Today I was wondering if I'd set any resolutions at the beginning of 2011, and apparently I did in my head but didn't feel the need to write them down.  Of the couple I alluded to in my blog post last year, I suppose I completed since I did take vitamins (it didn't say I had to take them every day...) and Soren has long since been totally potty trained. But I think since this year was unexpectedly rocky, it is hard to feel like any goals I may have set were accomplished. 

It's no secret that 2011 was pretty rough. We are quickly approaching the 1 year anniversary of our current round of job-lessness which is really hard to wrap my head around. As 2010 came to a close we were full of hope and anticipation for the year ahead thinking things were finally getting better. I thought we'd happy cruise through the year- maybe take a trip or two to help us recover from a hard year and probably have a baby. Then obviously that all got put on hold. We've struggled and cried a lot this year. Tears of sadness for those that we love and tears of frustration that life isn't what we thought it would be. But despite all that, there were a lot of really great things that happened this year. 
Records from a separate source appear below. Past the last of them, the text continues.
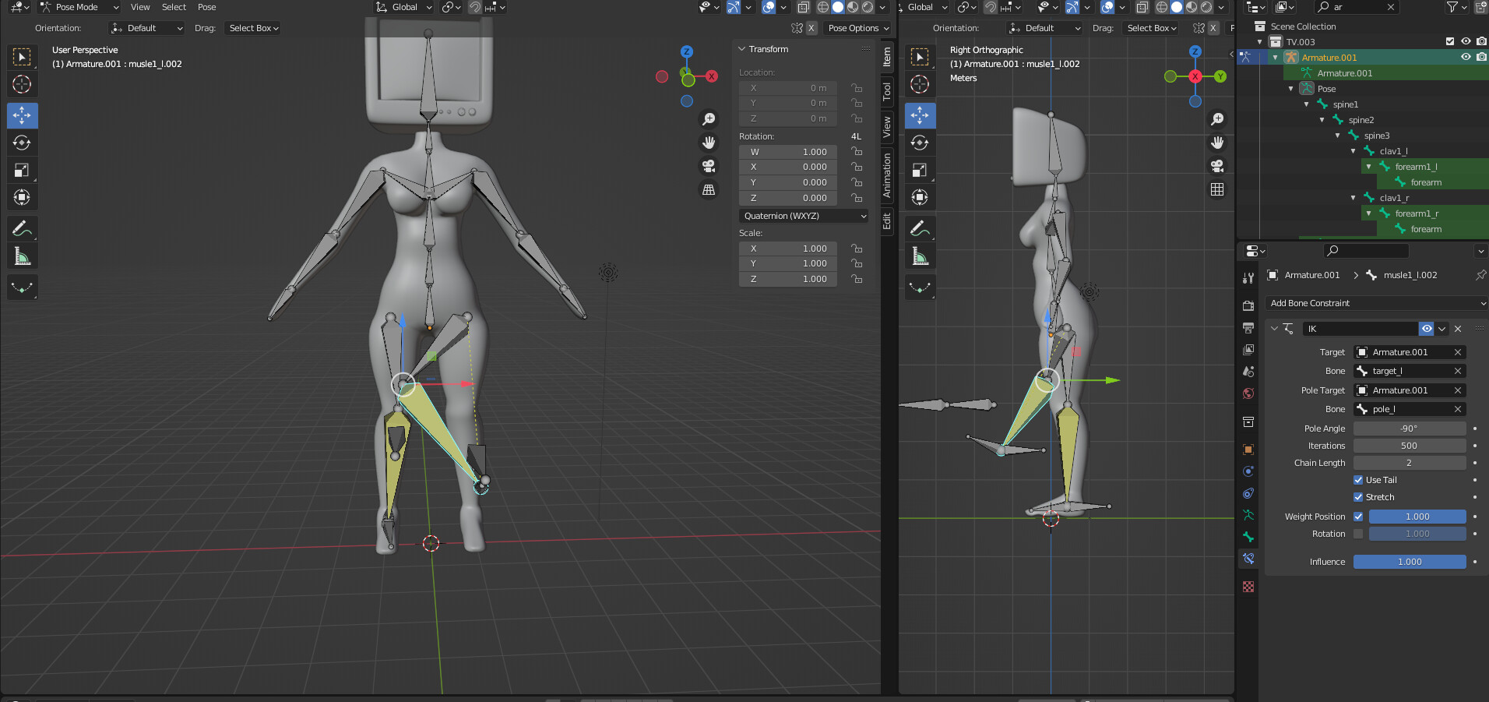Image resolution: width=1489 pixels, height=702 pixels.
Task: Open the Pose menu in the header
Action: (206, 7)
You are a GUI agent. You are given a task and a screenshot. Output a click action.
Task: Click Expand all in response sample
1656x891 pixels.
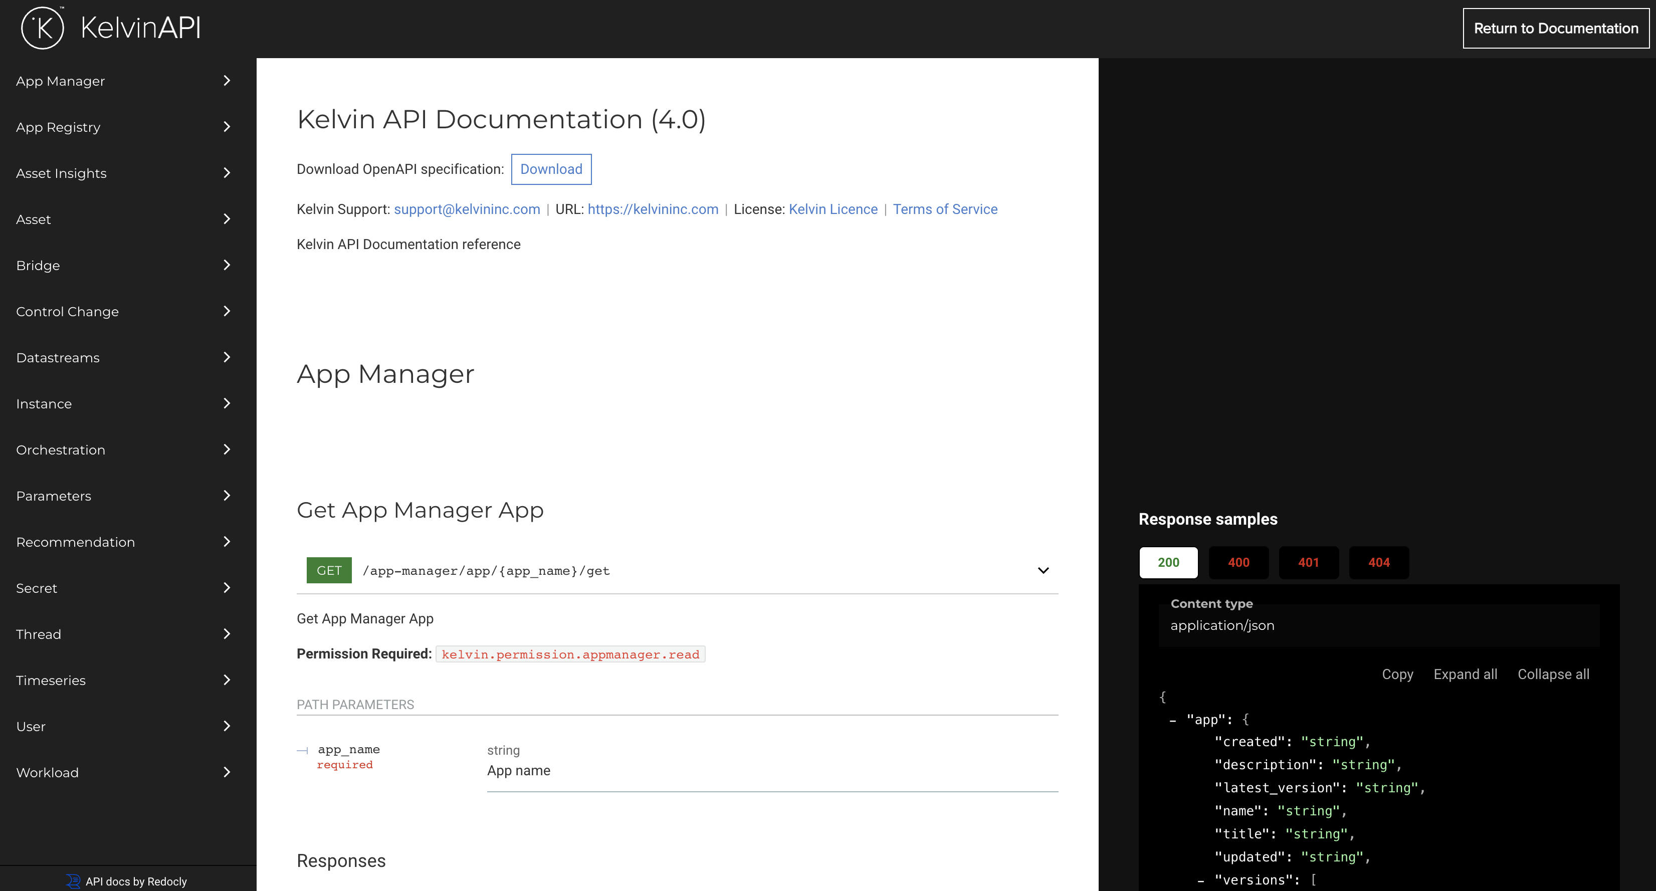point(1465,674)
Though it ended up it not really being as enjoyable as I anticipated, I will be proud to remember that I wrote for Apartment Therapy this year. (One of my posts was even the 6th most popular post of 2011, which is pretty cool.) A couple of our very best friends will be blessed with more babies that we can count, and a some of them even managed to defy all medical odds. We fostered an adorably sweet cat (with the equally adorable Soren-given name of ABCDEFG) for a few weeks, which surely earned us some major karma. Soren and I spent a couple weeks in Mississippi soaking up some sun and taking care of my sick mom. Again, more karma, right? I trained for and completed an actual running race which felt like a major accomplishment. Soren completed his first semester of Joy School with great success. He LOVES it and I love all his friends and the other mothers who love and teach these 5 little students along with me. 
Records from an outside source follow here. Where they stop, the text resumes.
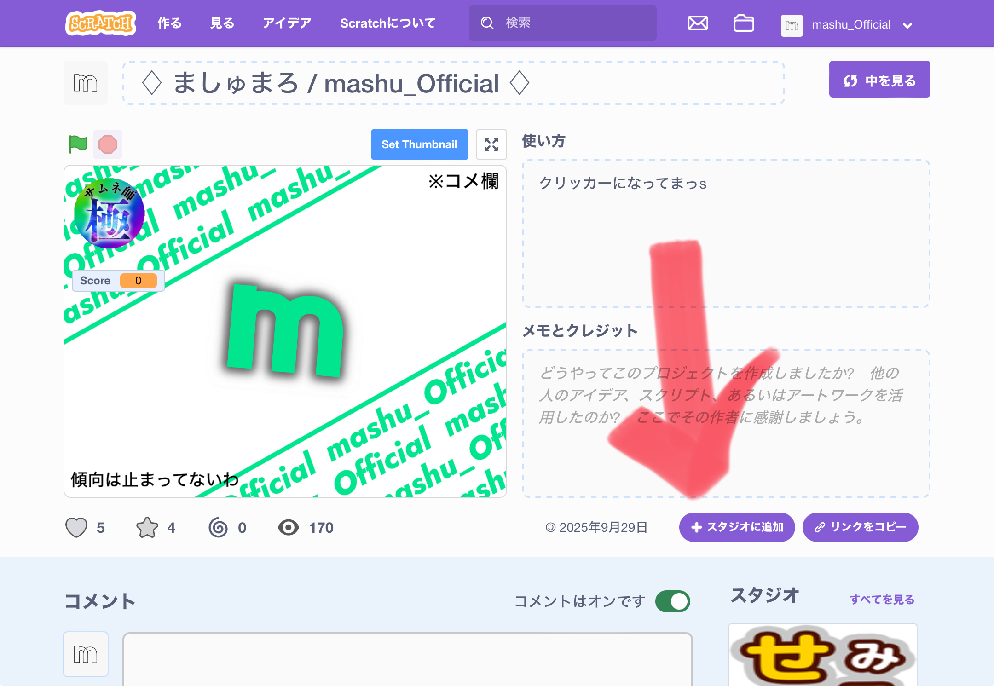994x686 pixels.
Task: Favorite the project with the star icon
Action: [147, 527]
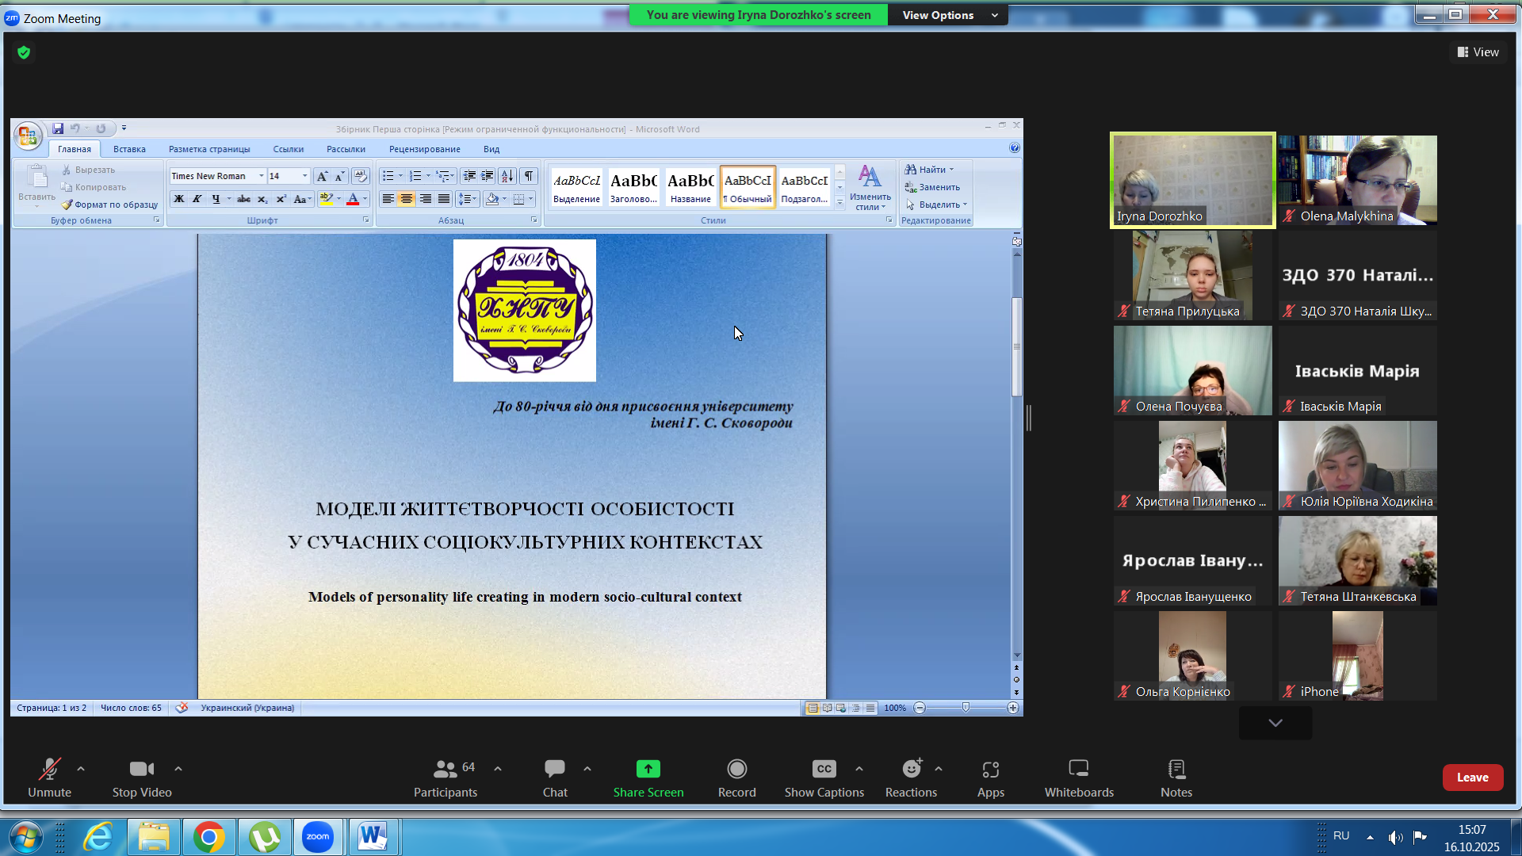Expand video settings arrow next to Stop Video
The width and height of the screenshot is (1522, 856).
click(x=178, y=769)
So, despite the obvious set backs, 2011 hasn't been all bad. We've been able to spend a lot of time together. We've been able to reevaluate what is and isn't important and essential in our life. Brita filters, real maple syrup, pine nuts, a rug in our living room, hair cuts = things I've learned to live with out. Friends and family who love and support us, living somewhere we love and feeling like we're part of a community, having the internet in my pocket, buying fancy mascara every so often = things that are key to my survival. 

Now we face another year and I have a lot of hopes for 2012. Hope that we can move on from this hard year. Hope that we can finally feel secure and happy. Hope that we can find a job that keeps us in our home and this city that we'd be heartbroken to leave. Hope that we can add another person to this home some day soon. Hope that our dear friends will find peace. Hope that when we look back on 2011 we'll think about the wonderful things that did happen, despite the suffocatingly hard year that it was. Bring it, 2012. I'm ready. 

4 comments:

Lisa H. said...

beautiful post, kate. i sincerely hope 2012 is the year of the wangsgards. we love you guys.

Terese said...

Well put, Kate! This is going to be a good year I just know it!

Deja said...

what a beautiful, hopeful post. i do hope it's a great year for you.

Rachel. said...

I loved this post too, and sincerely hope 2012 is happier and more filled with hope and security for your family, as well as others. And am equally happy for at least one set of our shared friends who will soon be blessed with babies (!).